In the lobby we shook hands and said good night. “Of course they’d like to snitch you,” he said. He stood on his toes to get close to my left ear and whisper: “That’s why you don’t go back the way you came.”

*   *   *

Later I lay in the dark holding my pocket radio against the very same ear, listening with the other for any sound of the hotel’s generator starting. A headache attacked me. I struck a stinky match, lit the candle, opened the window. The batting of insects against the screen got so insistent I had to blow out the flame. The BBC reported that a big storm with 120-kilometer-per-hour winds had torn through the American states of Virginia, West Virginia, and Ohio, and three million homes had suffered an interruption in the flow of their electricity.

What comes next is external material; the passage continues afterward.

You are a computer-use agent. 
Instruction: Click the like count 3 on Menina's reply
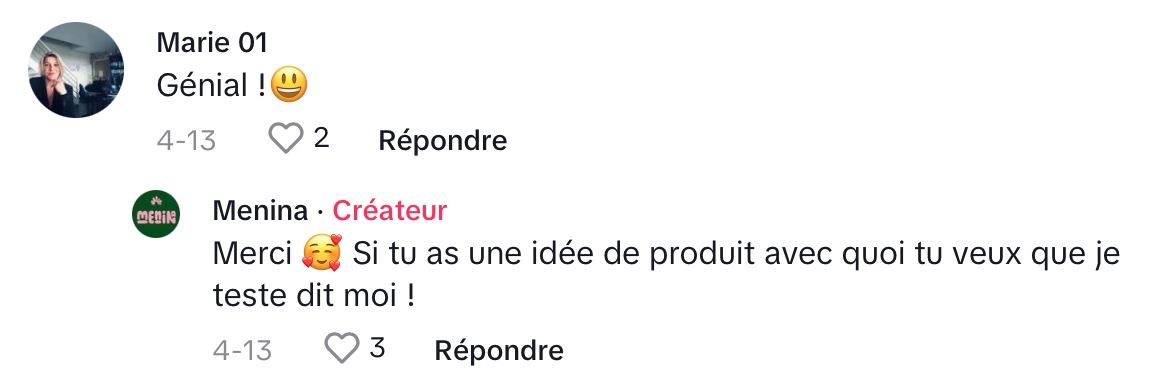coord(377,347)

Here at the Papa Leone, the power came up. The television worked. CCTV, the Chinese cable network, broadcasting in English. I went back to the radio.

The phones in Freetown emit that English ring-ring! ring-ring! The caller speaks from the bottom of a well:

“Internet working!”

Working!—always a bit of a thrill. My machine lay beside me on the bed. I played with the buttons, added a PS to Tina:

I drew cash on the travel account—5K US. Credit cards still aren’t trusted. Exchange rate in 02 was 250 leones per euro, and the largest bill was 100 leones. You had to carry your cash in a shopping bag, and some used shoeboxes. Now they want dollars. They’ll settle for euros. They hate their own money.

I sent my e-mails, and then waited, and then lost the internet connection.

The BBC show was World Have Your Say, and the subject was boring.

The walls ceased humming and all went black as the building’s generator powered down, but not before I had a short reply from Tina:

Don’t go back the way you came.

Suddenly I had it. Bruno. Bruno Horst.

*   *   *

Around three that morning I woke and dressed in slacks, shirt, and slippers, and followed my Nokia’s flashlight down eight flights to the flickering lobby. Nobody around. While I stood in the candle glow among large shadows, the lights came on and the doors to both elevators opened and closed, opened and closed once more.

I found the night man asleep behind the desk and sent him out to find the girl I’d seen earlier. I watched while he crossed the street to where she slept on the warm tarmac. He looked one way, then the other, and waited, and finally nudged her with his toe.

I took an elevator upstairs, and in a few minutes he brought her up to my room and left her.

“You’re welcome to use the shower,” I said, and her face looked blank.

Fifteen years old, Ivoirian, not a word of English, spoke only French. Born in the bush, a navel the size of a walnut, tied by some aunt or older sister in a hut of twigs and mud.

She took a shower and came to me naked and wet.

I was glad she didn’t know English. I could say whatever I wanted to her, and I did. Terrible things. All the things you can’t say. Afterward I took her downstairs and got her a taxi, as if she had somewhere to go. I shut the car’s door for her and heard the old driver saying even before he put it in gear: “You are a bad woman, you are a whore and a disgrace…” but she couldn’t understand any of it.